7.1 KiB
DataBuild Design
DataBuild is a trivially-deployable, partition-oriented, declarative build system. Where data orchestration flows are normally imperative and implicit (do this, then do that, etc), DataBuild uses stated data dependencies to make this process declarative and explicit. DataBuild scales the declarative nature of tools like DBT to meet the needs of modern, broadly integrated data and ML organizations, who consume data from many sources and which arrive on a highly varying basis. DataBuild enables confident, bounded completeness in a world where input data is effectively never complete at any given time.
Philosophy
Many large-scale systems for producing data leave the complexity of true orchestration to the user - even DAG-based systems for implementing dependencies leave the system as a collection of DAGs, requiring engineers to solve the same "why doesn't this data exist?" and "how do I build this data?"
DataBuild takes inspiration from modern data orchestration and build systems to fully internalize this complexity, using the Job concept to localize all decisions of turning upstream data into output data (and making all dependencies explicit); and the Graph concept to handle composition of jobs, answering what sequence of jobs must be run to build a specific partition of data. With Jobs and Graphs, DataBuild takes complete responsibility for the data build process, allowing engineers to consider concerns only local to the jobs relevant to their feature.
Graphs and jobs are defined in bazel, allowing graphs (and their constituent jobs) to be built and deployed trivially.
Concepts
- Partitions - A partition is an atomic unit of data. DataBuild's data dependencies work by using partition references (e.g.
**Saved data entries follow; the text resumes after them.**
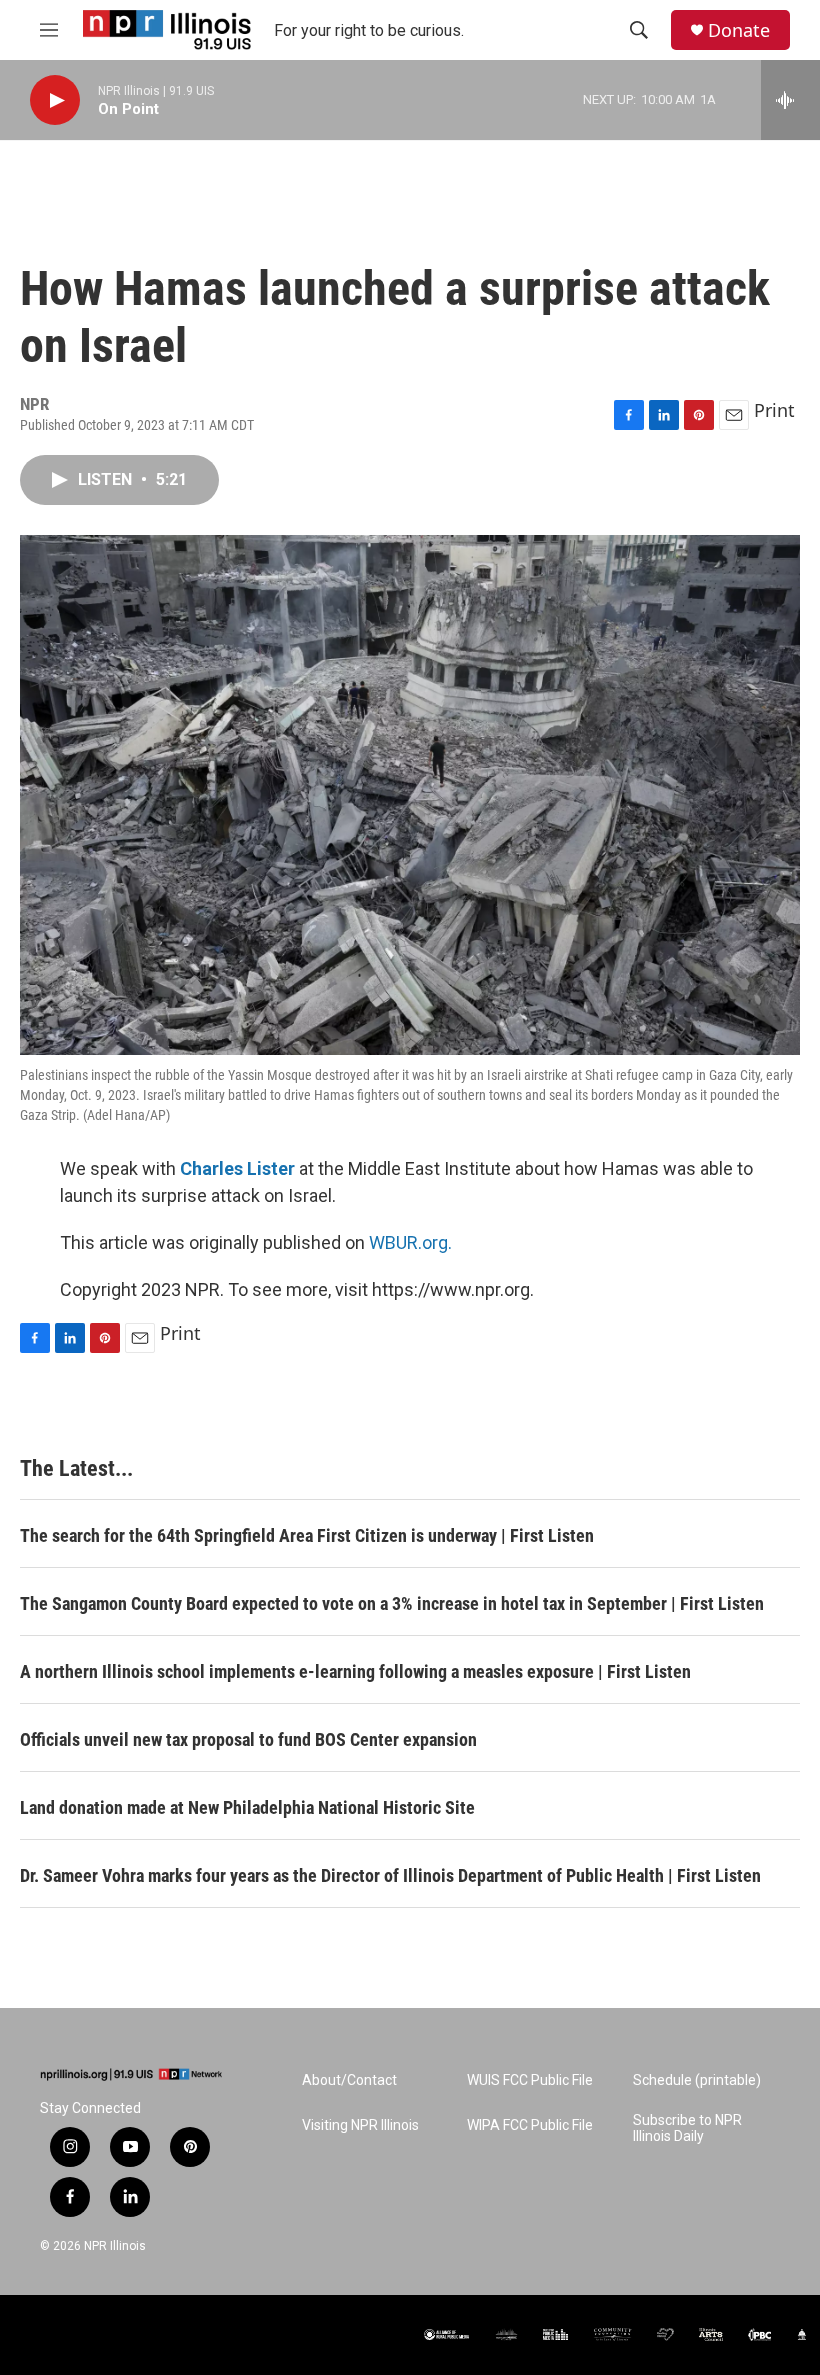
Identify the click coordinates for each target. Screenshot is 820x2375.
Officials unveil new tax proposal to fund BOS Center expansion (248, 1739)
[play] (55, 100)
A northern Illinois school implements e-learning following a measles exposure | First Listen (355, 1671)
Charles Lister (237, 1168)
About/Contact (349, 2080)
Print (774, 410)
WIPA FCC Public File (530, 2125)
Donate (739, 30)
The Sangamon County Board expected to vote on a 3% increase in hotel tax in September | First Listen (392, 1603)
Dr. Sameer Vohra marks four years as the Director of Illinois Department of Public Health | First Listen (390, 1875)
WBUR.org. (410, 1242)
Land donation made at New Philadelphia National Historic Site (247, 1807)
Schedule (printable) (697, 2080)
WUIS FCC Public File (530, 2080)
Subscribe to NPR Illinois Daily (687, 2128)
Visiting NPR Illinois (360, 2125)
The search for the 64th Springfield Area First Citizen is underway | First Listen (307, 1535)
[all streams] (790, 100)
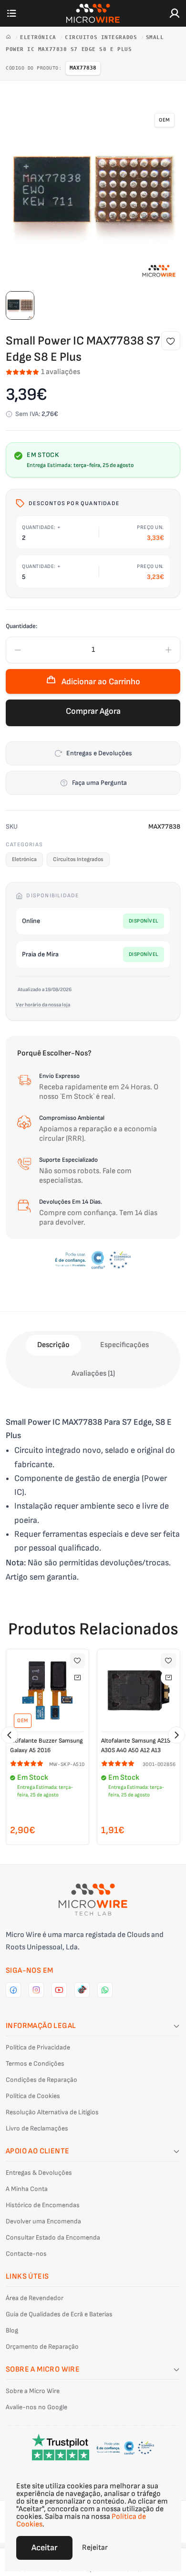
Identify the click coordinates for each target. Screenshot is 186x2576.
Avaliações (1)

s3://some/dataset/date=2025-06-01) as dependency signals between jobs, allowing the construction of build graphs to produce arbitrary partitions. - Jobs - Their
execentrypoint builds partitions from partitions, and theirconfigentrypoint specifies what partitions are required to produce the requested partition(s), along with the specific config to runexecwith to build said partitions. - Graphs - Composes jobs together to achieve multi-job orchestration, using a
lookupmechanism to resolve a requested partition to the job that can build it. Together with its constituent jobs, Graphs can fully plan the build of any set of partitions. Most interactions with a DataBuild app happen with a graph. - Build Event Log - Encodes the state of the system, recording build requests, job activity, partition production, etc to enable running databuild as a deployed application.
- Wants - Partition wants can be registered with DataBuild, causing it to build the wanted partitions as soon as its graph-external dependencies are met.
- Taints - Taints mark a partition as invalid, indicating that readers should not use it, and that it should be rebuilt when requested or depended upon. If there is a still-active want for the tainted partition, it will be rebuilt immediately.
- Bazel Targets - Bazel is a fast, extensible, and hermetic build system. DataBuild uses bazel targets to describe graphs and jobs, making graphs themselves deployable application. Implementing a DataBuild app is the process of integrating your data build jobs in
databuild_jobbazel targets, and connecting them with adatabuild_graphtarget. - Graph Specification Strategies (coming soon) Application libraries in Python/Rust/Scala that use language features to enable ergonomic and succinct specification of jobs and graphs.
Partition / Job Assumptions and Best Practices
- Partitions are atomic and final - Either the data is complete or its "not there".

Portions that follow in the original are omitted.